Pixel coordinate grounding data
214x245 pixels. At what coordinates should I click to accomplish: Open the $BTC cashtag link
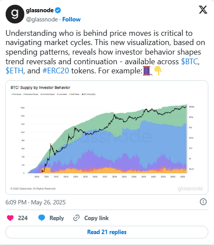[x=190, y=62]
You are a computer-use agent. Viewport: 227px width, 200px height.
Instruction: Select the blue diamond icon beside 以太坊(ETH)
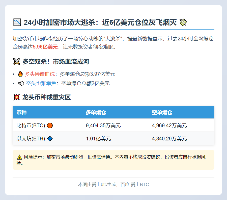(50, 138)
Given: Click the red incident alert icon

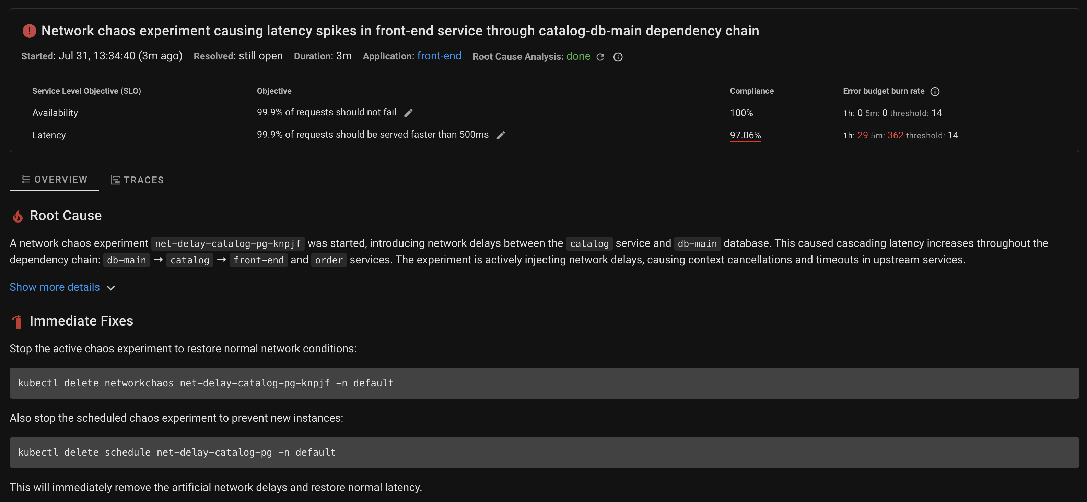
==
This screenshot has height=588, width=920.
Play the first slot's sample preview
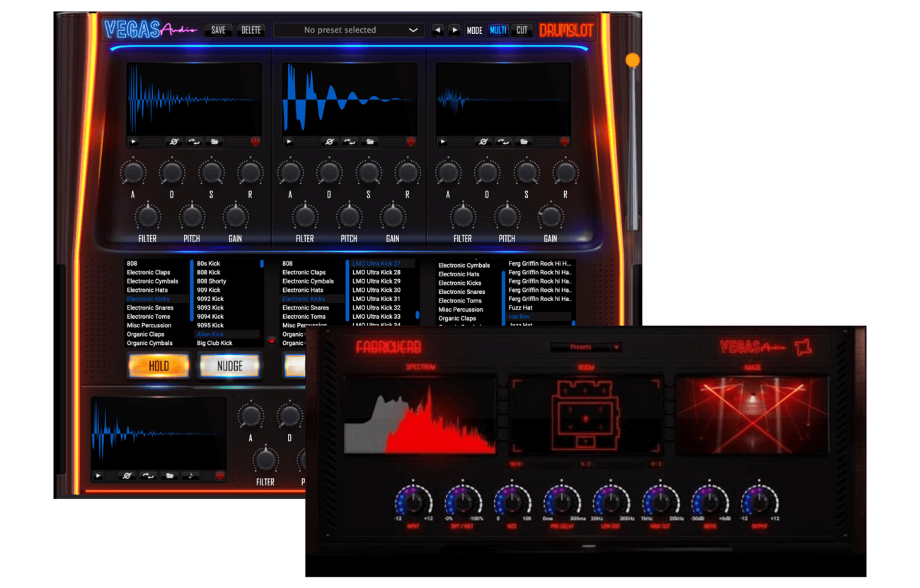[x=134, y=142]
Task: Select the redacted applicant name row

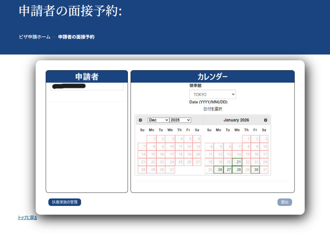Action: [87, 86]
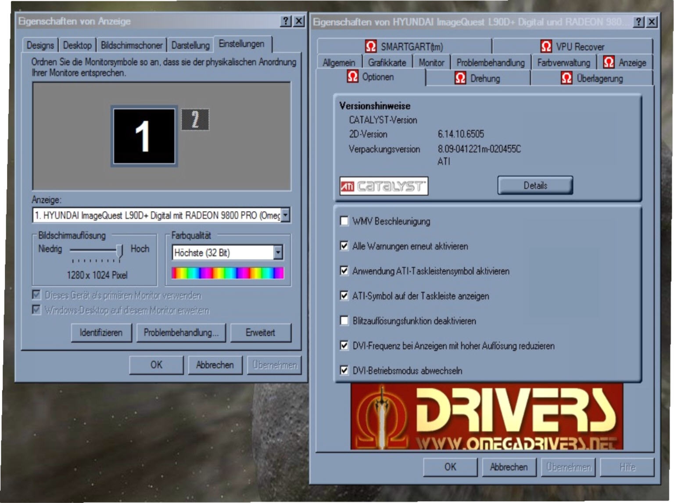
---
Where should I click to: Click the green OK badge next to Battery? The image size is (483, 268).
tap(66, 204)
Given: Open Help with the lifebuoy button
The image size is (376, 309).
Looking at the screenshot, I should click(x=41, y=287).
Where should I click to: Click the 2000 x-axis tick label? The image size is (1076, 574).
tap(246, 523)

What to work on
Above are entries with pictures among them. Write out exactly the lines from the one containing "214x245 pixels. At" through the one containing "Given: Click the red incident alert icon", ends included, and leave those pictures out.

Answer area
214x245 pixels. At what coordinates should I click to accomplish: Open the $BTC cashtag link
[x=190, y=62]
You are a computer-use agent. Viewport: 227px width, 200px height.
Instruction: Select the blue diamond icon beside 以太坊(ETH)
(50, 138)
Given: Click the red incident alert icon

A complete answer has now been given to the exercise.